Task:
All entries are to be retyped without alteration.

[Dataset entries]
────────────────────────────────────────

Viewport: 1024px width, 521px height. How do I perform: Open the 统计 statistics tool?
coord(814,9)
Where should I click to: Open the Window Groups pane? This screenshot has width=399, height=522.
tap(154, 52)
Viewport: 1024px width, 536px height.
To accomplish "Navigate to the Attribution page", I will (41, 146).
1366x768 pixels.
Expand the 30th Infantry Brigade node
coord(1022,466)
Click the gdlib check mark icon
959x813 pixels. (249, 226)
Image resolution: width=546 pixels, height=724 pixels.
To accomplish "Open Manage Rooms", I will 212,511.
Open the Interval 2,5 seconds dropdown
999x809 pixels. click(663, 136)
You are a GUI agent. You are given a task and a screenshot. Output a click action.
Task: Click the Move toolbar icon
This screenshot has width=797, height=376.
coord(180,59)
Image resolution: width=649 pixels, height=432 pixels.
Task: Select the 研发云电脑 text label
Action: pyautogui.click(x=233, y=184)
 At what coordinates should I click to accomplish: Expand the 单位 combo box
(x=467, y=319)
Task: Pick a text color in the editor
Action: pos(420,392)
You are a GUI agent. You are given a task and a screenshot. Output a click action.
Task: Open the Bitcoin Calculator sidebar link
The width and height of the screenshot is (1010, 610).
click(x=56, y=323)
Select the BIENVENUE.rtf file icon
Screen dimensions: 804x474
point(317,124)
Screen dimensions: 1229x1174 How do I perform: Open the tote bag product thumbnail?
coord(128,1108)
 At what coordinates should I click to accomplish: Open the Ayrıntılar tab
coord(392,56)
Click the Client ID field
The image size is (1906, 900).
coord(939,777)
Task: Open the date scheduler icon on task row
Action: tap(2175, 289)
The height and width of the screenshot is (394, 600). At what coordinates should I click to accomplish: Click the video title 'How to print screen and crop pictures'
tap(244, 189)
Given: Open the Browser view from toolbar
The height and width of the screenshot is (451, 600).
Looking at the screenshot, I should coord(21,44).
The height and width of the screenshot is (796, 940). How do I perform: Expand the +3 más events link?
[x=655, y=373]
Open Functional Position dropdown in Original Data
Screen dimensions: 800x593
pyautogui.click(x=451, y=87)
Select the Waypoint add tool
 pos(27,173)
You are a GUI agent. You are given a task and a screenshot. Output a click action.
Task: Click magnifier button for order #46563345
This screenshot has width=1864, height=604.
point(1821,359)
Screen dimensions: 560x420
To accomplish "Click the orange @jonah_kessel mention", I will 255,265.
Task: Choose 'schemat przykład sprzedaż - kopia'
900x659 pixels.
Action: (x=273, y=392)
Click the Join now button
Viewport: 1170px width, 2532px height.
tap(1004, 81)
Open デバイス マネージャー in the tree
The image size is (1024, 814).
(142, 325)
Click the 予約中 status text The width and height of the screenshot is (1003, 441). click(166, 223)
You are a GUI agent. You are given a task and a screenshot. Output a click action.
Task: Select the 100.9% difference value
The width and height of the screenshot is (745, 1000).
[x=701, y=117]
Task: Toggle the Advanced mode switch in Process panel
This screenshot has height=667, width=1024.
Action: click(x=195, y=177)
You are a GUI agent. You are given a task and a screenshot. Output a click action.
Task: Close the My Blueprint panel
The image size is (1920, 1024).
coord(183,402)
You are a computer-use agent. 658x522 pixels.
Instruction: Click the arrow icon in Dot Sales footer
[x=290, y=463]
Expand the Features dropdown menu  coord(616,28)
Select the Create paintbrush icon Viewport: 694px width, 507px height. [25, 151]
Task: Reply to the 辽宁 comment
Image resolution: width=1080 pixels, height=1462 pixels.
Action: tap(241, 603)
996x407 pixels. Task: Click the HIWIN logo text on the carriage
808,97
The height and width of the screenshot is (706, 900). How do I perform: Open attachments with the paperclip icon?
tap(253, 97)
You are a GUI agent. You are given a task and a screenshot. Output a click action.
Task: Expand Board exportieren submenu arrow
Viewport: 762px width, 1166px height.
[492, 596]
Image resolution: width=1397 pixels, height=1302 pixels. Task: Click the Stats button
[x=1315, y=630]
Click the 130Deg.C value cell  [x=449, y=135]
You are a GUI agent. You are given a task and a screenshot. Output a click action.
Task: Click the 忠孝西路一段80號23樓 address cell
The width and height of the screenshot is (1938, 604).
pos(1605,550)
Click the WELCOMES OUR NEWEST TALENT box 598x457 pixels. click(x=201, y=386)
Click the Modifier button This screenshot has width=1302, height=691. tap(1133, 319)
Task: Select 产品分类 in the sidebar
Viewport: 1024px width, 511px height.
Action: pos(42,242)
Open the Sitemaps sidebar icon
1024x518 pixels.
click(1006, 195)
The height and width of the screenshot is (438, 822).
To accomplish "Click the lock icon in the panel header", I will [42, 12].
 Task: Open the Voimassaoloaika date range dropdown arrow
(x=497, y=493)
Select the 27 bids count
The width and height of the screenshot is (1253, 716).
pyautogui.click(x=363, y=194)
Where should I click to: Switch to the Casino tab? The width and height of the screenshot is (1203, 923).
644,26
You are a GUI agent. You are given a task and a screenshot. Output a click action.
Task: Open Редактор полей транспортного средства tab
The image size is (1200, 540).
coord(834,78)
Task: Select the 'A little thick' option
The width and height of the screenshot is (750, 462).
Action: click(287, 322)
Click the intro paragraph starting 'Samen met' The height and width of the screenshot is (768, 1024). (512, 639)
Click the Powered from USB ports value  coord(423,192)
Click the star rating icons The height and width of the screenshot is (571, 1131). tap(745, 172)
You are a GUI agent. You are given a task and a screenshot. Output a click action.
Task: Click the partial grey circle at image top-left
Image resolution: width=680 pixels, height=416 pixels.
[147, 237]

────────────────────────────────────────

Completed exercise:
Viewport: 1024px width, 521px height. How do I perform: Open the 统计 statistics tool?
coord(814,9)
Where should I click to: Open the Window Groups pane? This screenshot has width=399, height=522.
tap(154, 52)
Viewport: 1024px width, 536px height.
To accomplish "Navigate to the Attribution page", I will (41, 146).
1366x768 pixels.
Expand the 30th Infantry Brigade node
coord(1022,466)
Click the gdlib check mark icon
959x813 pixels. (249, 226)
Image resolution: width=546 pixels, height=724 pixels.
To accomplish "Open Manage Rooms", I will 212,511.
Open the Interval 2,5 seconds dropdown
999x809 pixels. click(663, 136)
You are a GUI agent. You are given a task and a screenshot. Output a click action.
Task: Click the Move toolbar icon
This screenshot has width=797, height=376.
coord(180,59)
Image resolution: width=649 pixels, height=432 pixels.
Task: Select the 研发云电脑 text label
Action: pyautogui.click(x=233, y=184)
 At what coordinates should I click to accomplish: Expand the 单位 combo box
(x=467, y=319)
Task: Pick a text color in the editor
Action: pos(420,392)
You are a GUI agent. You are given a task and a screenshot. Output a click action.
Task: Open the Bitcoin Calculator sidebar link
The width and height of the screenshot is (1010, 610).
click(x=56, y=323)
Select the BIENVENUE.rtf file icon
Screen dimensions: 804x474
point(317,124)
Screen dimensions: 1229x1174 How do I perform: Open the tote bag product thumbnail?
coord(128,1108)
 At what coordinates should I click to accomplish: Open the Ayrıntılar tab
coord(392,56)
Click the Client ID field
The image size is (1906, 900).
coord(939,777)
Task: Open the date scheduler icon on task row
Action: tap(2175, 289)
The height and width of the screenshot is (394, 600). At what coordinates should I click to accomplish: Click the video title 'How to print screen and crop pictures'
tap(244, 189)
Given: Open the Browser view from toolbar
The height and width of the screenshot is (451, 600).
Looking at the screenshot, I should coord(21,44).
The height and width of the screenshot is (796, 940). How do I perform: Expand the +3 más events link?
[x=655, y=373]
Open Functional Position dropdown in Original Data
Screen dimensions: 800x593
pyautogui.click(x=451, y=87)
Select the Waypoint add tool
 pos(27,173)
You are a GUI agent. You are given a task and a screenshot. Output a click action.
Task: Click magnifier button for order #46563345
This screenshot has width=1864, height=604.
point(1821,359)
Screen dimensions: 560x420
To accomplish "Click the orange @jonah_kessel mention", I will 255,265.
Task: Choose 'schemat przykład sprzedaż - kopia'
900x659 pixels.
Action: (x=273, y=392)
Click the Join now button
Viewport: 1170px width, 2532px height.
tap(1004, 81)
Open デバイス マネージャー in the tree
The image size is (1024, 814).
(142, 325)
Click the 予約中 status text The width and height of the screenshot is (1003, 441). click(166, 223)
You are a GUI agent. You are given a task and a screenshot. Output a click action.
Task: Select the 100.9% difference value
The width and height of the screenshot is (745, 1000).
[x=701, y=117]
Task: Toggle the Advanced mode switch in Process panel
This screenshot has height=667, width=1024.
Action: click(x=195, y=177)
You are a GUI agent. You are given a task and a screenshot. Output a click action.
Task: Close the My Blueprint panel
The image size is (1920, 1024).
coord(183,402)
You are a computer-use agent. 658x522 pixels.
Instruction: Click the arrow icon in Dot Sales footer
[x=290, y=463]
Expand the Features dropdown menu  coord(616,28)
Select the Create paintbrush icon Viewport: 694px width, 507px height. [25, 151]
Task: Reply to the 辽宁 comment
Image resolution: width=1080 pixels, height=1462 pixels.
Action: tap(241, 603)
996x407 pixels. Task: Click the HIWIN logo text on the carriage
808,97
The height and width of the screenshot is (706, 900). How do I perform: Open attachments with the paperclip icon?
tap(253, 97)
You are a GUI agent. You are given a task and a screenshot. Output a click action.
Task: Expand Board exportieren submenu arrow
Viewport: 762px width, 1166px height.
[492, 596]
Image resolution: width=1397 pixels, height=1302 pixels. Task: Click the Stats button
[x=1315, y=630]
Click the 130Deg.C value cell  [x=449, y=135]
You are a GUI agent. You are given a task and a screenshot. Output a click action.
Task: Click the 忠孝西路一段80號23樓 address cell
The width and height of the screenshot is (1938, 604).
pos(1605,550)
Click the WELCOMES OUR NEWEST TALENT box 598x457 pixels. click(x=201, y=386)
Click the Modifier button This screenshot has width=1302, height=691. tap(1133, 319)
Task: Select 产品分类 in the sidebar
Viewport: 1024px width, 511px height.
Action: pos(42,242)
Open the Sitemaps sidebar icon
1024x518 pixels.
click(1006, 195)
The height and width of the screenshot is (438, 822).
To accomplish "Click the lock icon in the panel header", I will [42, 12].
 Task: Open the Voimassaoloaika date range dropdown arrow
(x=497, y=493)
Select the 27 bids count
The width and height of the screenshot is (1253, 716).
pyautogui.click(x=363, y=194)
Where should I click to: Switch to the Casino tab? The width and height of the screenshot is (1203, 923).
644,26
You are a GUI agent. You are given a task and a screenshot. Output a click action.
Task: Open Редактор полей транспортного средства tab
The image size is (1200, 540).
coord(834,78)
Task: Select the 'A little thick' option
The width and height of the screenshot is (750, 462).
Action: click(287, 322)
Click the intro paragraph starting 'Samen met' The height and width of the screenshot is (768, 1024). (512, 639)
Click the Powered from USB ports value  coord(423,192)
Click the star rating icons The height and width of the screenshot is (571, 1131). tap(745, 172)
You are a GUI agent. You are given a task and a screenshot. Output a click action.
Task: Click the partial grey circle at image top-left
Image resolution: width=680 pixels, height=416 pixels.
[147, 237]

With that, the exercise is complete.